Extracting and crawling PST files
Important Notes:
The user performing the query / crawl will need to have write permissions in the file system in order for the extraction to be successful.
The user/service account needs write permission to expand the PST files into individual files in the same directory as the PST files.
There needs to be enough disk space on the file share to accommodate expanded PST files.
Outlook 2016/O365 or newer (64-bit is required) must be installed on the machine(s) running CognitiveToolkit.exe and the .pst file extraction cannot violate the Windows 260 character path limitation. Use
--help
in the command line to review available parameters and options for ExtractAndCrawlPst.You do not need to configure any inboxes or accounts in Outlook, the application just needs to be installed on that machine.
How Does It Work?
Shinydocs Cognitive Toolkit has a tool for extracting .pst files found in the Shinydocs Index. Based on a query specified by the Shinydocs user, the tool will extract and expand any .pst files that are found and write those folders and messages to the file system in place. This is achieved through the ExtractAndCrawlPst tool.
The Cognitive Toolkit CrawlFileSystem tool also includes the "–crawl-pst" parameter. While it is possible to crawl and extract .pst files with this tool, it is NOT the recommended approach – we recommend using the ExtractAndCrawlPst tool instead. If you do extract .pst files using the CrawlFileSystem tool, the above conditions apply and note that if you re-crawl and extract the same .pst files, it will re-extract and expand them, adding duplicates of those folders and messages to the file system again.
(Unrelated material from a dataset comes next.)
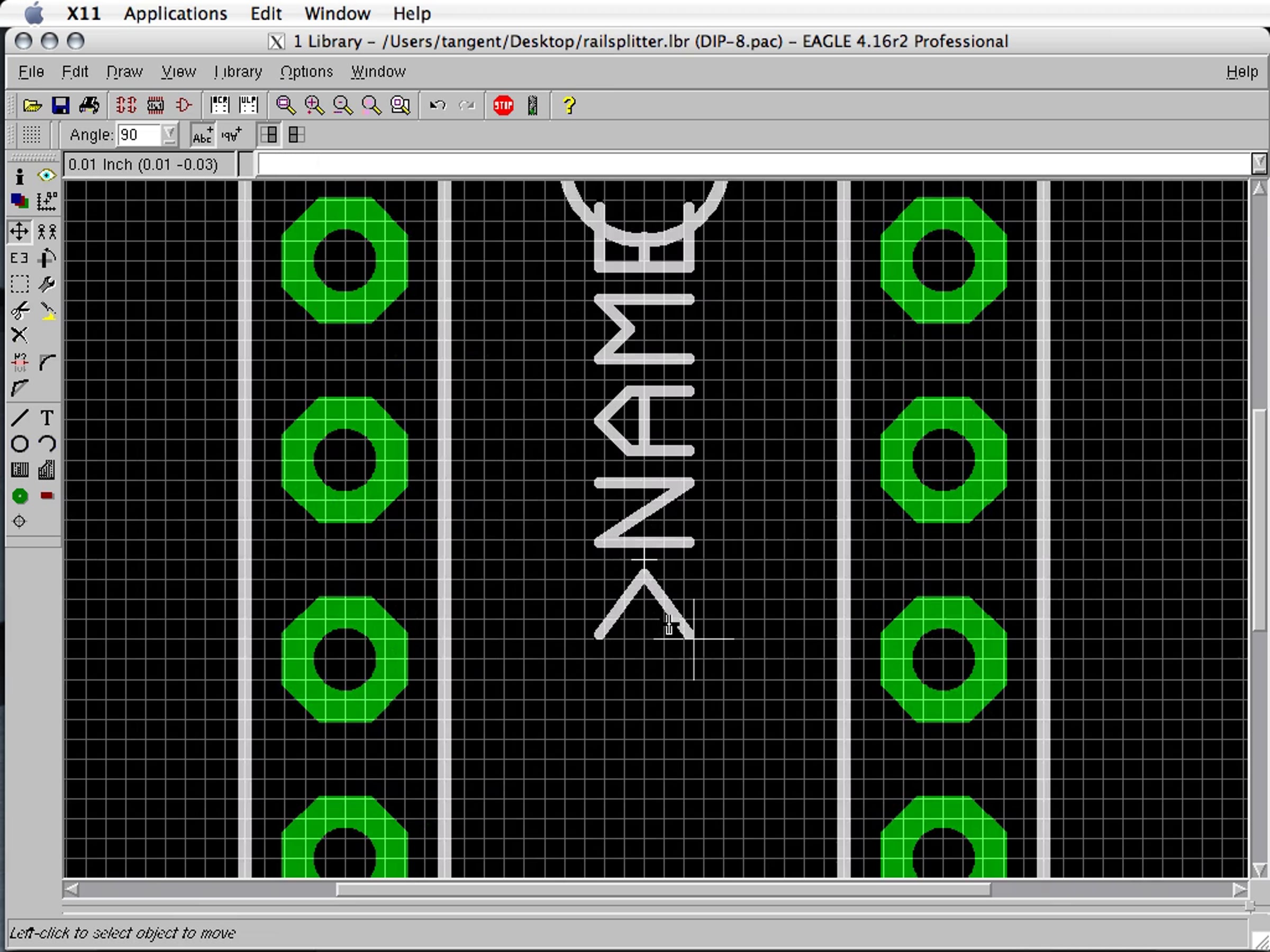Click the Print icon
This screenshot has width=1270, height=952.
point(89,106)

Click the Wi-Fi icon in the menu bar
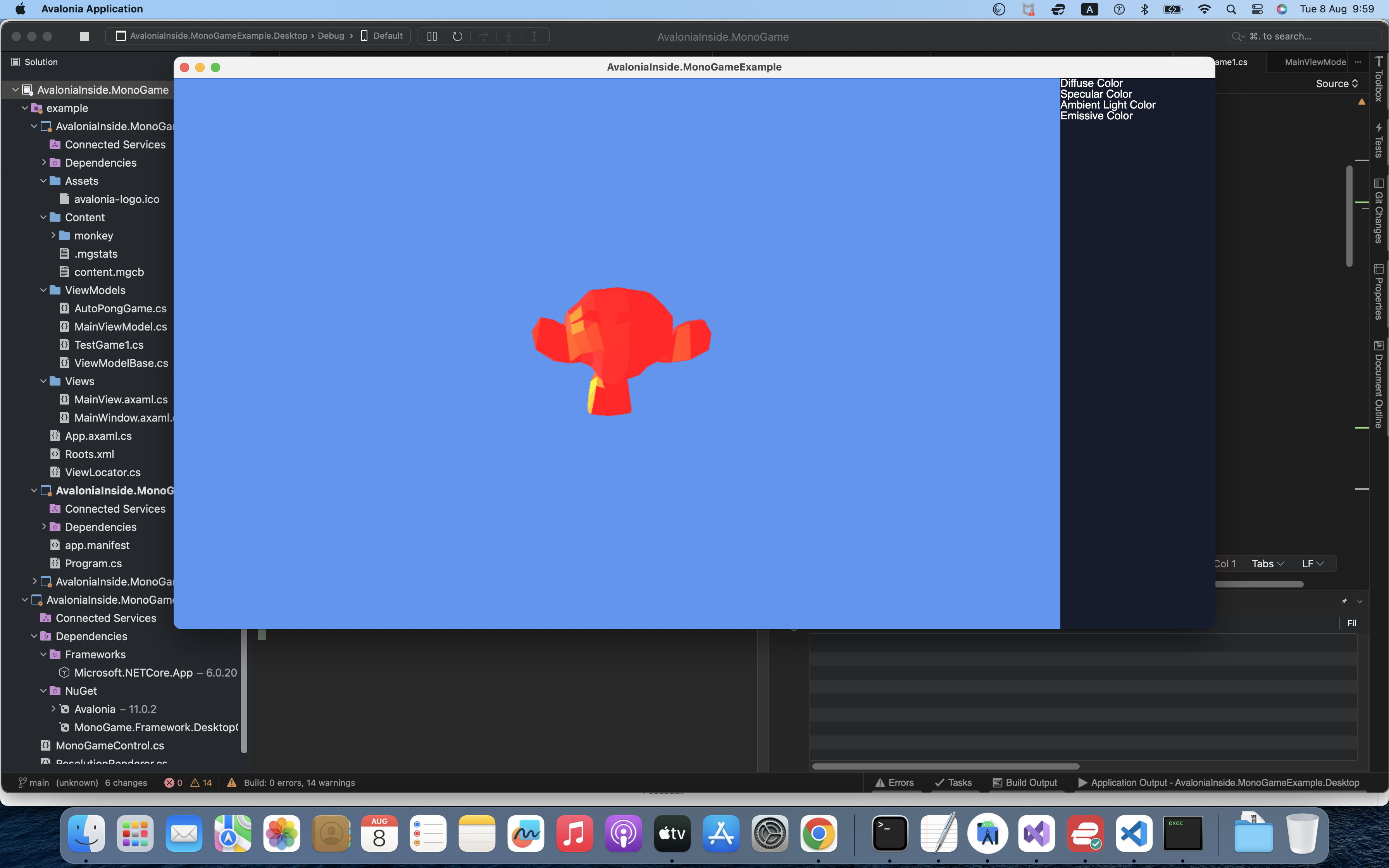[x=1205, y=9]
Crawl (metadata only) a file structure that contains .pst files. Do not extract any .pst files yet. For more information on the steps required for a metadata crawl, please refer to the following article:
Initial Discovery - File ShareRun the following command:
CognitiveToolkit.exe ExtractAndCrawlPst --query "COG Batch Files\query-match-extension-pst-not-extracted.json" --index-server-url http://localhost:9200 --index-name shiny
The query-match-extension-pst-not-extracted.json will look like this:
{
"bool": {
"must": {
"match" : {
"extension": "pst"
}
},
"must_not": {
"exists": { "field": "pst-extract-job" }
}
}
}
If you run this once, it will match all the *.pst files it has discovered and extract all of them. If you mistakenly run this a second time, it will not extract them a second time if it has seen them already as the Cognitive Toolkit tags files to indicate that they have been extracted already. Users can then perform full text extraction on the .msg files that have been created to extract the text out of the individual email messages.